Document segment
------
Only four of us regulars were together. Clive, Paul, Sheila and me. I had prepared a homily to read to avoid going off piste, but didn't think to prepare intercessions, which I usually pray ad extempore. Though I remembered all the topics it's customary to pray for, when it came to praying for the Archbishop of Canterbury taking the Oath of Allegiance before the King in St Paul's Cathedral this morning, I couldn't recall her name.
I wasn't aware of making any mistakes in conducting the service, and invoked the Trinity at the beginning and the final blessing in Welsh as other clergy do in the Parish team. Five months without standing at the altar in prayer could have triggered an emotional reaction, but it didn't. Neither joy nor relief, nor sadness at loss of commitment to a regular role in the prayer life of the Parish. But come to think of it, I'm still contributing Morning Prayer to the Parish WhatsApp thread weekly, as I did first thing today. Celebrating my return to the other side of the altar at this stage in my stroke recovery is nothing more than what it should be - meet, right, a bounden duty to give God thanks and praise.
I was bending over to clear up a mess I made after supper and a nosebleed started, which scared me, given the catastrophic outcome of the one I had due to clot dispersal meds after the stroke. Fortunately the leak was small and didn't last long, perhaps because my blood pressure is not as persistently high as it was back then. It shows how careful I must continue to be when bending down or putting myself under pressure with long spells of head work, writing or editing. It's an ominous reminder of how vulnerable I am now.
------
Information provided
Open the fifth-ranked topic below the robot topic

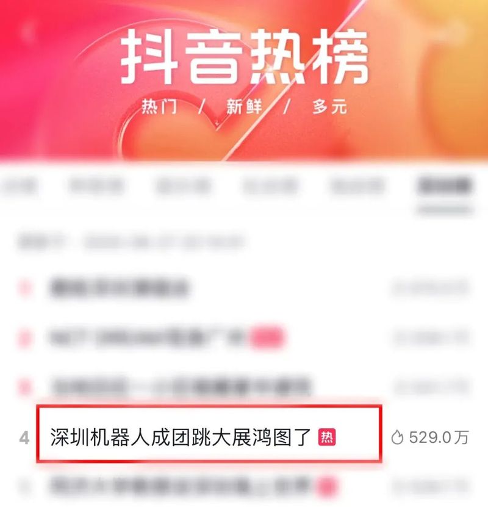pos(181,486)
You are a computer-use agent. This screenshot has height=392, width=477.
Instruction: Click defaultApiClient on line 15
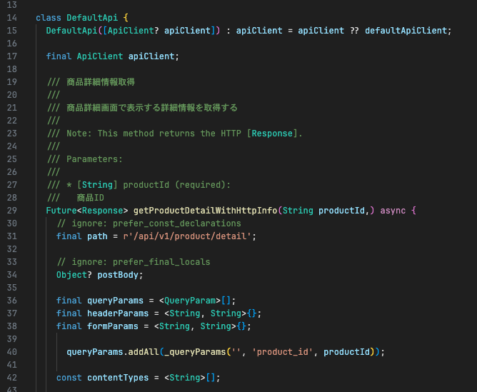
------
Exercise instructions
• a. In the diary entry, which language did the writer use for the final blessing?
• b. Transcribe the diary entry between "I wasn't aware" and "thanks and praise.", inclusive.
• c. Finish out the next part of the diary entry, picking up after its last sentence.

Exercise results
• a. Welsh.

• b.
I wasn't aware of making any mistakes in conducting the service, and invoked the Trinity at the beginning and the final blessing in Welsh as other clergy do in the Parish team. Five months without standing at the altar in prayer could have triggered an emotional reaction, but it didn't. Neither joy nor relief, nor sadness at loss of commitment to a regular role in the prayer life of the Parish. But come to think of it, I'm still contributing Morning Prayer to the Parish WhatsApp thread weekly, as I did first thing today. Celebrating my return to the other side of the altar at this stage in my stroke recovery is nothing more than what it should be - meet, right, a bounden duty to give God thanks and praise.

• c.
Rather than making the slideshow for next week's prayer video this evening, I went back to reading Gabriel Garcia Marquez's novel El Amor en los Tiempos de Colera for the first time since my stroke. It's a relief to find that I've retained much of the Spanish I learned, and can read and still make sense of the text. I was using Google's dictionary app for words I didn't know back then. Some are from Latin American vocabulary as opposed to Castilian Spanish. I certainly have memory lapses, but if I take time to recall the words, especially names do return eventually. Sometimes it takes weeks. Yesterday I was wondering if one of my Swiss chaplaincy in Lausanne colleagues was still alive. Palestinian American, a decorated Vietnam War military chaplain. I couldn't get beyond his first name Samir last night, but his surname popped into my mind this morning. Samir Habiby is still alive, aged ninety. He told me once that he rescued an injured colleague, was awarded a Purple Heart, and charged with disobeying orders to hunker down during a firefight. What a larger than life character! We last met in Jerusalem when I was on terminal leave from Geneva in 2000, just after his retirement. It's strange being able to remember so much about him, and then taking half a day to remember his name.
Celebrating the Eucharist this morning was a significant occasion in stroke recovery. Not because I didn't make a mess of it, or needed help to get through after falling apart emotionally, but fulfilment in offering the sacrifice of praise and thanksgiving for God's healing grace and the fellowship of the Body of Christ in sustaining me and teaching me during this critical period of my life.